>> begin DOCUMENT TEXT
1 RTD Temp Increase while 5 kept constant

1 RTD Temp Increase while 5 kept constant

From our siemens motor rated: 660V,900kw, 3Phase, 1492RPM, Ta: -20...+40 degree Celsius, I'm observing that one of the RTD (i.e., 5) Temperature is always increasing and
triggers alarm everyday while the 5 other RTDs gives nominal reading. At one occasion, the motor trips when RTD 5 exceed 130degrees celcius. The alarm limit is set at 120-degree Celsius while trip level is at 130 degrees celcius. Need your help, can anyone explain the cause and what's the possible solution I can do to save the motor in the future?
the motor is F Class (155 degrees Celsius).


RE: 1 RTD Temp Increase while 5 kept constant

Are the cooling passages through the core clear?
Blocked cooling or a faulty RTD. (or RTD wiring)

Ohm's law
Not just a good idea;
It's the LAW!

RE: 1 RTD Temp Increase while 5 kept constant

Hi Waross, yes the cooling passage is fine, we checked and nothing wrong with it.
I suspected to be faulty RTD but still unsure what really causing it.

RE: 1 RTD Temp Increase while 5 kept constant

How high is measured temperature on other sensors .If is diference is big probably RTD is bad .

RE: 1 RTD Temp Increase while 5 kept constant

Hi Pante, its about 10 to 15degress Celsius difference in normal operating condition.

RE: 1 RTD Temp Increase while 5 kept constant

Mr. C. Richard (Electrical)(OP)6 Aug 23 03:52
"....From our motor .....I'm observing that one of the RTD (i.e., 5) Temperature is always increasing and triggers alarm everyday while the 5 other RTDs gives nominal reading...."
I have the following opinion for your consideration.
>> end DOCUMENT TEXT
>> begin INFORMATION SUPPLIED
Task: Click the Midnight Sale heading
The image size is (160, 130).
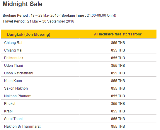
>> end INFORMATION SUPPLIED
PROBLEMS TO WORK ON:
1. From the motor RTD thread, reproduce verbatim the stretch from "Hi Waross, yes" through "normal operating condition.".
2. Answer these from the motor RTD thread:
(a) At what temperature is the alarm limit set?
(b) What insulation class is the motor?
(c) In normal operating condition, roughly how large is the temperature difference reported between the sensors?

SOLUTIONS BELOW:
1.
Hi Waross, yes the cooling passage is fine, we checked and nothing wrong with it.
I suspected to be faulty RTD but still unsure what really causing it.

RE: 1 RTD Temp Increase while 5 kept constant

How high is measured temperature on other sensors .If is diference is big probably RTD is bad .

RE: 1 RTD Temp Increase while 5 kept constant

Hi Pante, its about 10 to 15degress Celsius difference in normal operating condition.

2.
(a) 120 degrees Celsius
(b) F Class (155 degrees Celsius)
(c) About 10 to 15 degrees Celsius